Ben has sat by his mother's chair long enough to learn that nothing in the galaxy is so simple.

But he doesn't stop. And he keeps listening.

The voice shows him how to walk deeper into the Force, how to see more than the grand transformation of physical matter. It shows him how to weave his essence with the Force and how to return before plunging too deep; it speaks of ancient knowledge, long forgotten, and the jealously-guarded secrets of nations. By the voice's guidance he learns of Rakata Prime and the Star Forge, promising in exchange to one day go to it and take what he may of its capabilities, applying them to good use.

Ben is no fool, but he is hungry and lonely and his uncle is a kinder man to Ben's fellow students than he is to his nephew. When Ben's night terrors continue to strike after hours upon hours of careful meditation and reflection, Luke grows tired, grows frustrated, and he doesn't mean to speak as loudly as he does the night Ben overhears him tell Leia there's something in him that he won't let anyone reach, not even me.

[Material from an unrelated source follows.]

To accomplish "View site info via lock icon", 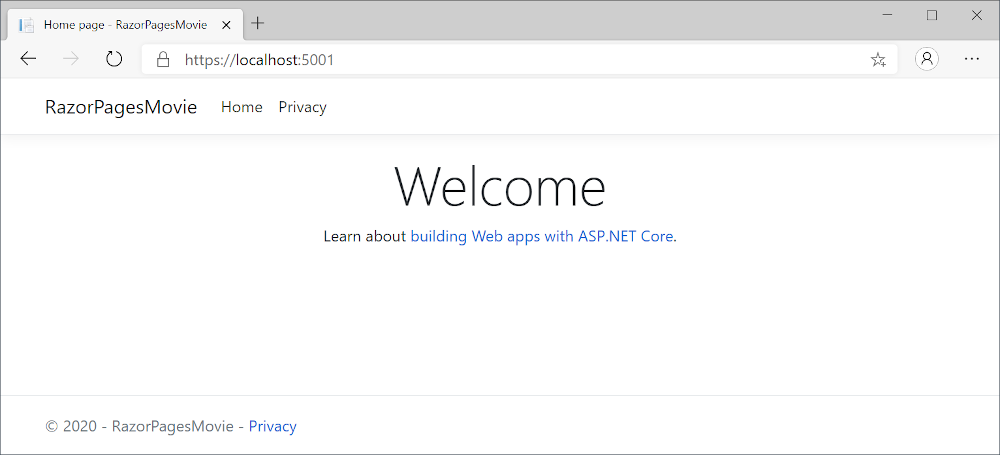I will [164, 60].
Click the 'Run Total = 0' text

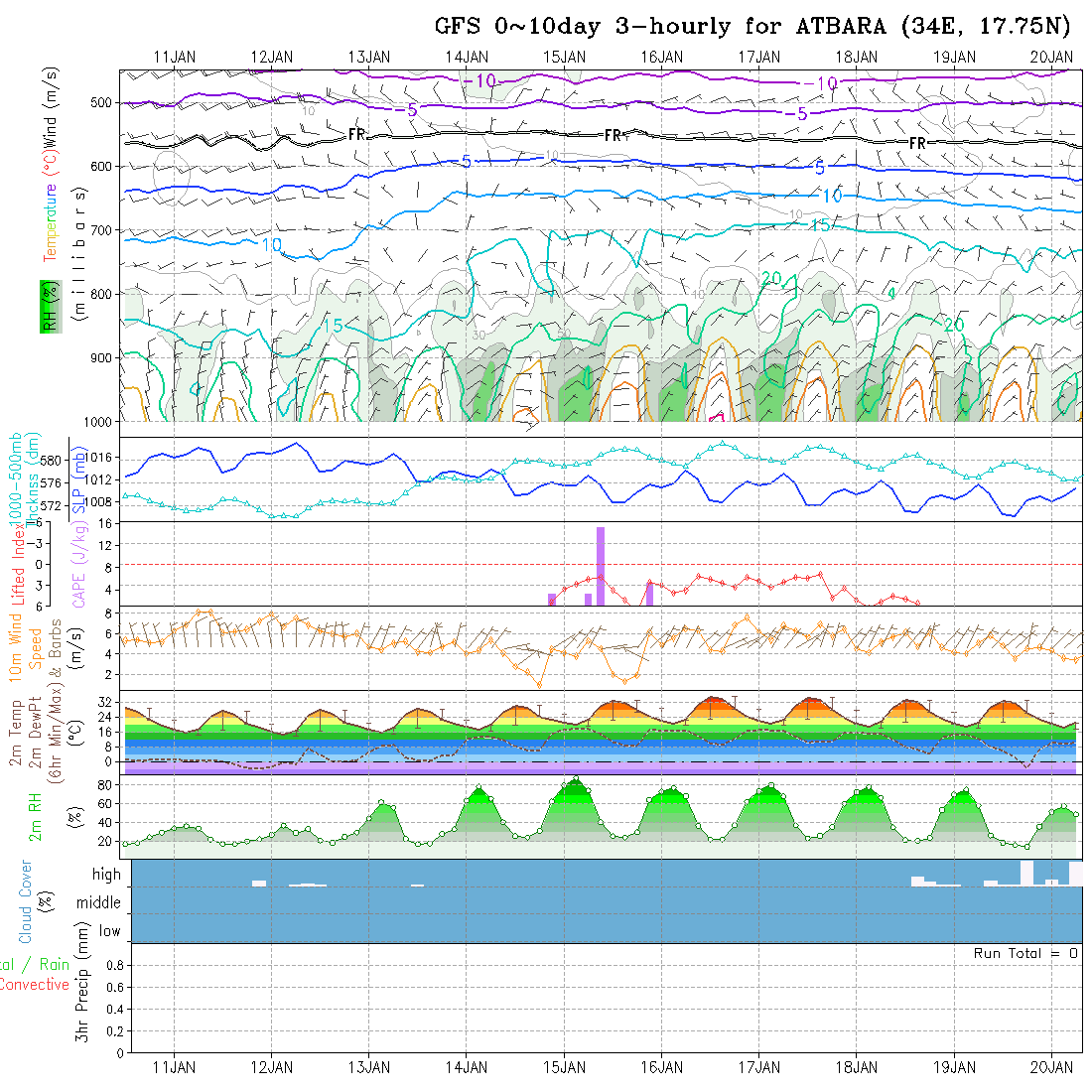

A fool, Skywalker is, the voice murmurs. He blinds himself to you. He does not want to see your powers because he fears the potential in them.

Skywalker does not trust you. Tread carefully.

Despite himself, Ben does.


Child.

Yes?

You will come to me soon.

He will. He knows already. Ben Solo has walked the future and seen himself fly into the heart of the Maw.

He has seen himself come out unscathed.

There has never been a reason to doubt the currents of the Force, not in his early days when they showed him the passage of eons and not in the heartbeats spent traveling through hyperspace to a distant, dusty planet with his mother refusing to look at him, and there is certainly no reason to doubt them now when they show him what he is meant to be every night.

(Why, then, does something in him say no, this is wrong, this is wrong?)

A cool sensation brushes across his forehead as he finishes preparing for bed and finally, finally curls up on the thin mattress, ready for blessed relief from the long day spent with Master Skywalker in frustrated silence, neither of them sure why his kyber crystal is suddenly refusing to cooperate with his 'saber.

I am pleased with your progress, the voice says, again smooth, again sibilant.

Ben is tired, and does not pay as much attention as he ought to.

Yes, Master, he whispers back, slipping away into the realm of dreams.


In retrospect, Rey thinks, she has always known the presence of something. It's there, and it always has been.

Like Jakku. Seated on a rock in a jungle somewhere near the third leg of the Hydian Way, she casts her mind back and remembers the first days she became aware of It: a presence deeper than the quicksand dunes to the southeast and wider than the vast expanse of the washed-out sky she spends most of her evenings staring at, hoping that the next ship that breaks the horizon line will be meant for her. It is there in that quietness, there in that silence, and she never really rejects the Teedos claiming It to be the presence of R'iia.

It, she remembers thinking, is too large to be encompassed by one form.

Maybe it's the dreams. Maybe it's the ocean—the certainty she has always had about the way an ocean ought to look, despite her years on Jakku spent surrounded by sand and the giant metal husks of ships, symbols of something terrible and great and (according to the spacers at Niima) very, very dead.

She has never seen the ocean, except she has.

(The little boy with dark hair and darker eyes has never guided her out of thrashing darkness she can never quite recall to the place where she can see the ocean most clearly, except he has.)

Rey has always waited for something.

So living in future tense doesn't really bother her, not the way it does Finn, whose private doubts drive him to anchor himself to the present moment.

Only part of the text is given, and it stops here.